Another reason for getting the snow off the track is that we are hoping to get 2 cull ewes off the mart tomorrow morning. The 2 ewes are 2 Scottish Black Faced ones that have been "covered" by Gus 3 times now, which can only mean one thing. They are not in lamb, so we do not to carry them through the rest of the winter. Unfortunately it will mean that we will only have 26 ewes to lamb next year, which is a pain, but can't be helped. Let's hope we get a good price for them as we did last Monday for the 4 fatties we took to the mart.
Last Monday's mart was supposed to be the big Christmas Fat Lamb Mart with over 1600 lambs booked in. Needless to say the snow put paid to that, with many farmers from out laying farms on the Moor well and truly snowed in. Now with the thaw, it will be interesting to see how many sheep and lambs get to the mart.

Wednesday 1 December 2010

Another roof bites the dust...

Tim was working in the barn this morning, sorting out the electrics, so that we could have some lights outside and more importantly, power to the garage for the freezers. When he heard a creak, then a whoosh, and the roof at the end on the main barn came down.

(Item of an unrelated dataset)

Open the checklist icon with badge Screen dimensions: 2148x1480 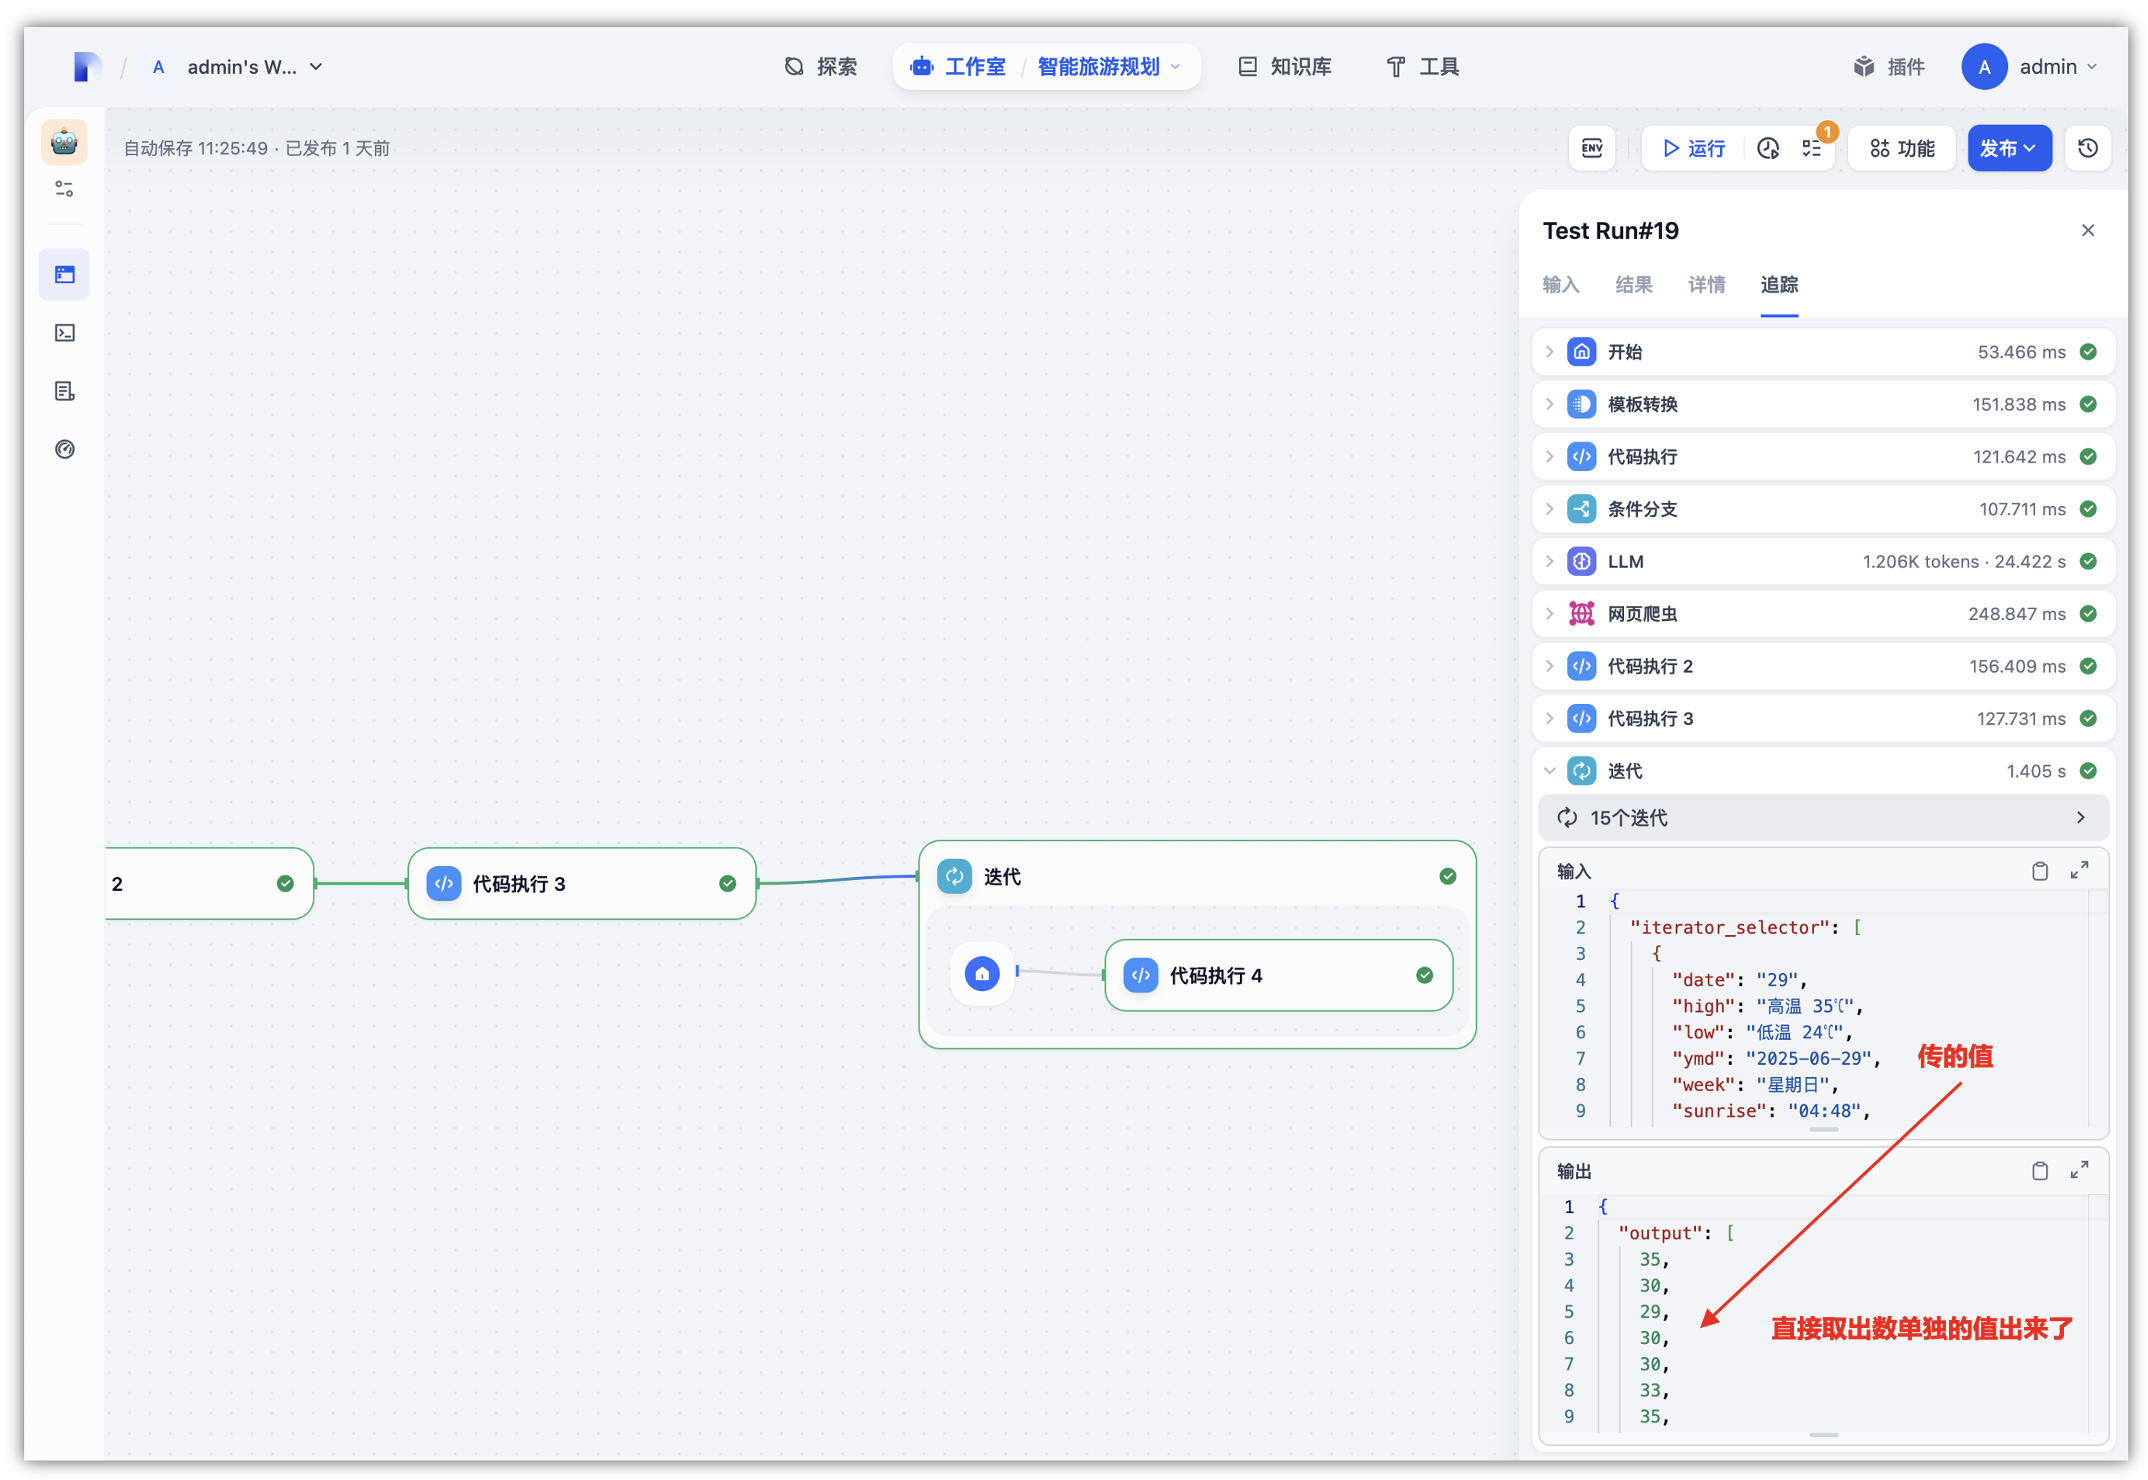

To be honest, we half suspected this bit of the roof could go as the roof perlins were not very meaty and had a bit of a bow in them yesterday. We checked the roof where Finn and his girls are, as their part of the barn is now on it's own. Some of the trusses have a bit of a bow in them and so I spent some of the day taking some of the snow off the roof, to take some of the weight off of the roof. I think it will be an on going job!
We got all of the hay into the lambing barn and both of us are quite tired. I'd forgotten how heavy the bales of hay were!
I wonder if Santa's sleigh will be big enough to bring us a new barn this Christmas?